EdfaPay Support: If you do not utilize an MPGS account, EdfaPay will supply the requisite CSR file. Please contact our Technical Support team at for assistance.

4. Verify Your Merchant Domain

Domain verification is a critical prerequisite for enabling Apple Pay on your website.

1. Click Add Domain.

2. Under Domain Verification, enter your production domain (e.g., checkout.yourwebsite.com).

3. Download the unique verification file provided by Apple.
4. Upload this file to the /.well-known/ directory on your server (e.g., https://yourdomain.com/.well-known/).
5. Return to Apple Developer and click Verify.

📘

File Placement: Ensure the downloaded well-known file is accurately placed within the specified directory on your server for successful domain verification.

❗️

Production Environment Only: Apple Pay domain verification is exclusively supported for production domains and will not function in staging or test environments.

5. Apple Pay Payment Processing on the Web

To enable Apple Pay for web-based transactions using your Merchant ID, it is necessary to register and verify all domains that will process payments. Additionally, an Apple Pay Merchant Identity Certificate must be created to authenticate your web sessions with Apple Pay processing servers.

Apple Pay Merchant Identity Certificate Creation

Execute the following steps to generate your Apple Pay Merchant Identity Certificate:

1. Generate a CSR and Key File
   Utilize the OpenSSL command below to create your Certificate Signing Request (.csr) and Private Key (.key) files:

   Shell

   openssl req -new -newkey rsa:2048 -nodes -out merchantName_merchant.csr -keyout MerchantName_merchant.key -subj /CN=yourdomanName.com

2. 

3. Convert the Certificate to PEM Format
   After downloading the Apple-issued certificate (.cer file), convert it to a PEM (.pem) file using this command:

   Shell

   openssl x509 -inform DER -in merchant_id.cer -out MerchantName_merchant_id.pem

4. Create a P12 File
   Combine your generated PEM and Key files to create a P12 (.p12) file, a standard format for encapsulating private keys and X.509 certificates:

In Mac use this command

$ openssl pkcs12 –export –in merchantName_merchant_id.pem -inkey merchantName_merchant.key -out apple-pay.p12 -name “apple” 

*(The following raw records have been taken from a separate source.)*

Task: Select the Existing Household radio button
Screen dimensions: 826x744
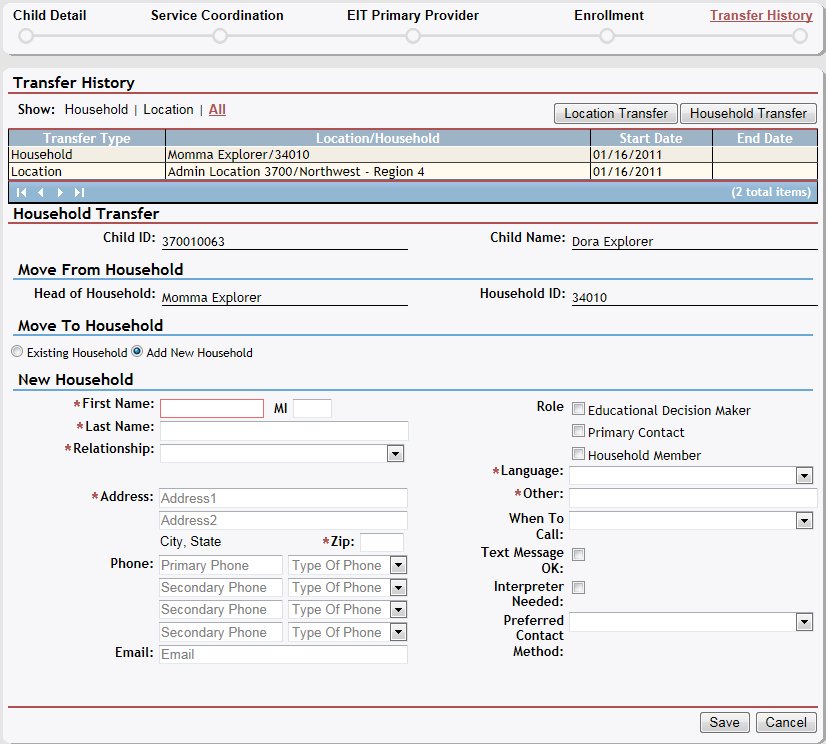Action: click(x=16, y=352)
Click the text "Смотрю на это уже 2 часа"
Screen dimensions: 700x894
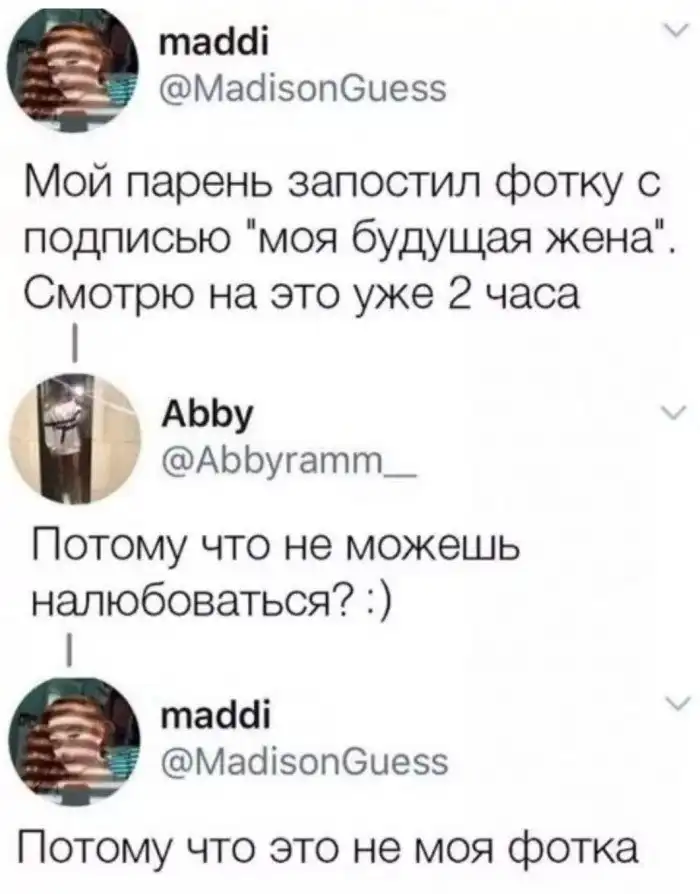click(x=302, y=294)
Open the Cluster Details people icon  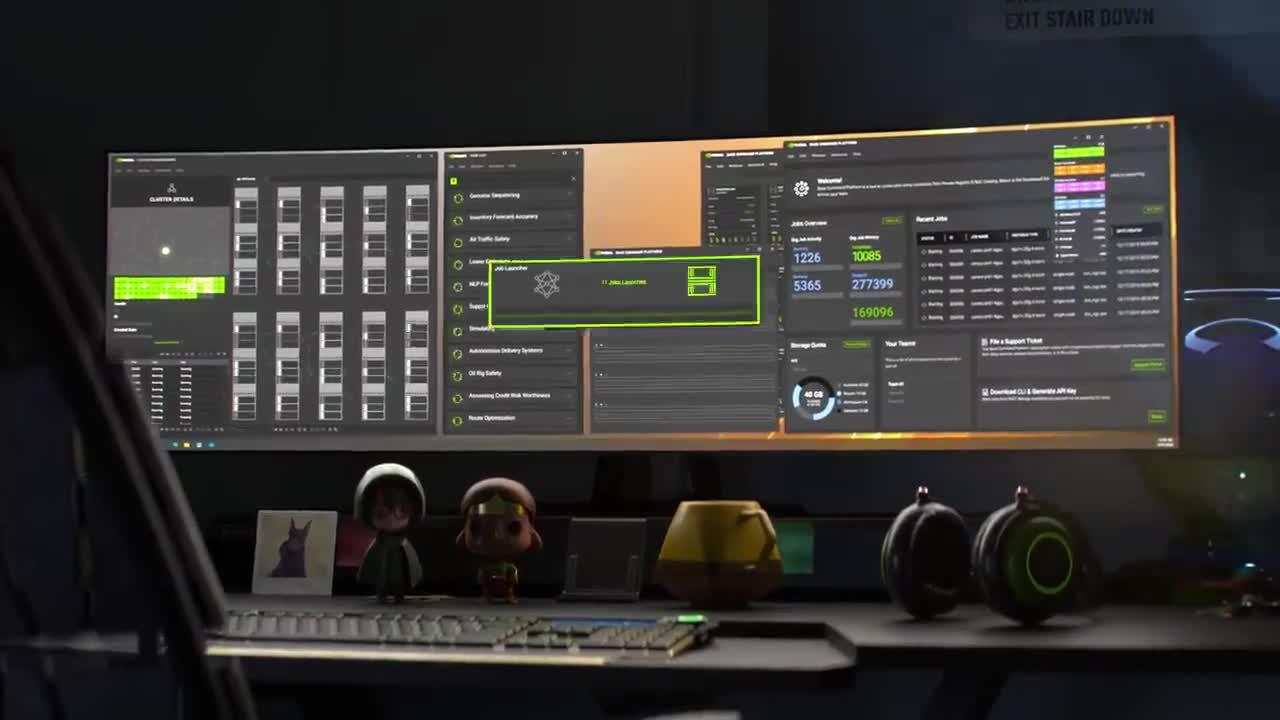coord(171,187)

In windows use this command.

openssl pkcs12 -export -in .\MerchantName_merchant_id.pem -inkey .\MerchantName_merchant.key -out apple-pay.p12 -name "apple"

🚧

Action Required: Submission of P12 File to EdfaPay

Upon successful generation of the .p12 file, securely transmit the following details to EdfaPay:

• The generated .p12 file.
• The password established for the .p12 file.
• Your precise domain name.
• The name of your Apple Pay Merchant Identifier.

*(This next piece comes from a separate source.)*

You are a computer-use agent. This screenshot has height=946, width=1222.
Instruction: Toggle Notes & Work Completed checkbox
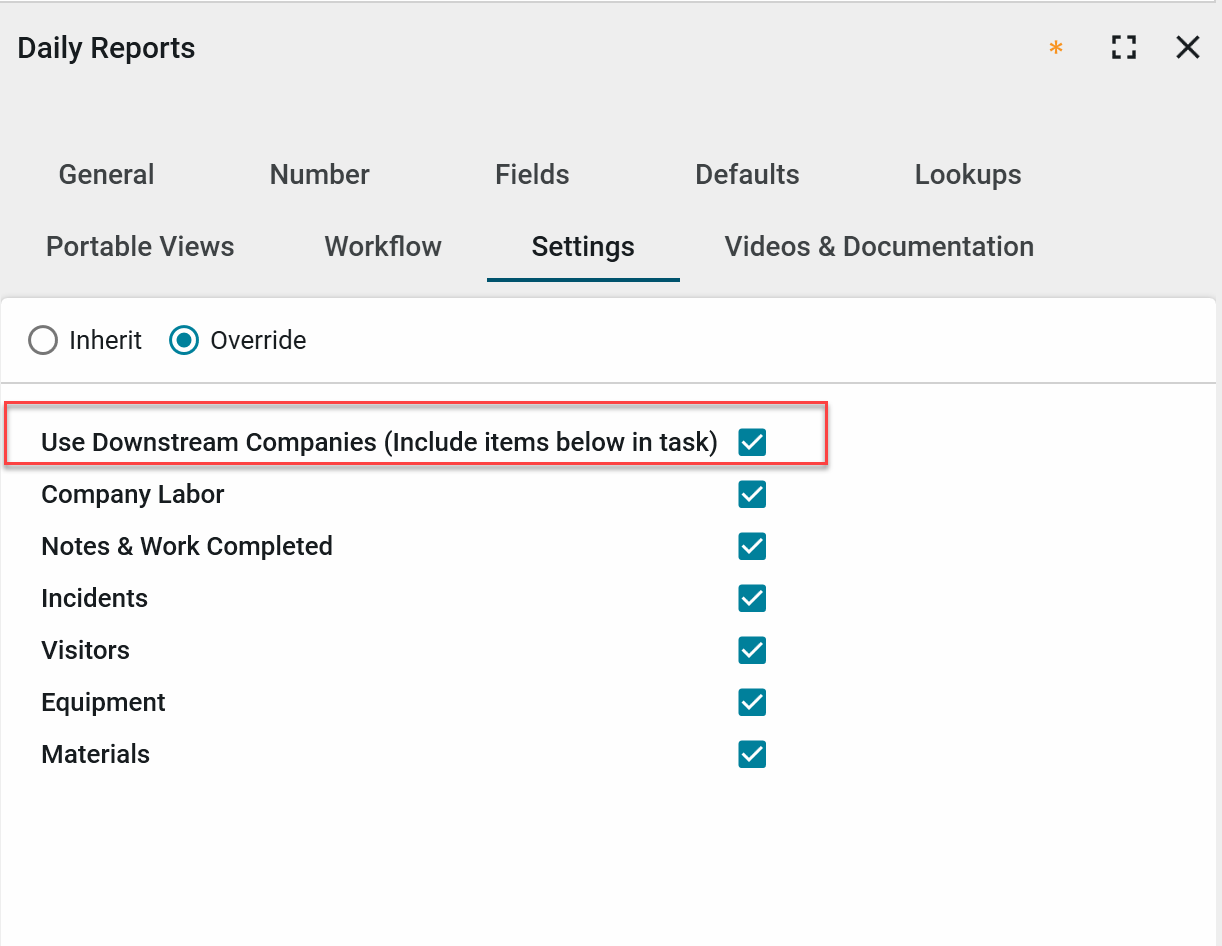coord(752,546)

This information is indispensable for EdfaPay to finalize the Apple Pay configuration on our payment gateway, thereby ensuring seamless processing of all your Apple Pay transactions.

📘

Important Considerations:

• Ensure that MerchantName and yourdomainname.com are replaced with your specific merchant name and domain, respectively.
• Verify that filenames within each command precisely correspond to your generated files.
• The .key file must be safeguarded and never disclosed publicly.

🚧

Certificate Expiration: Apple Pay certificates are subject to annual expiration. Prompt renewal prior to expiry is crucial to avert any service interruptions for Apple Pay transactions.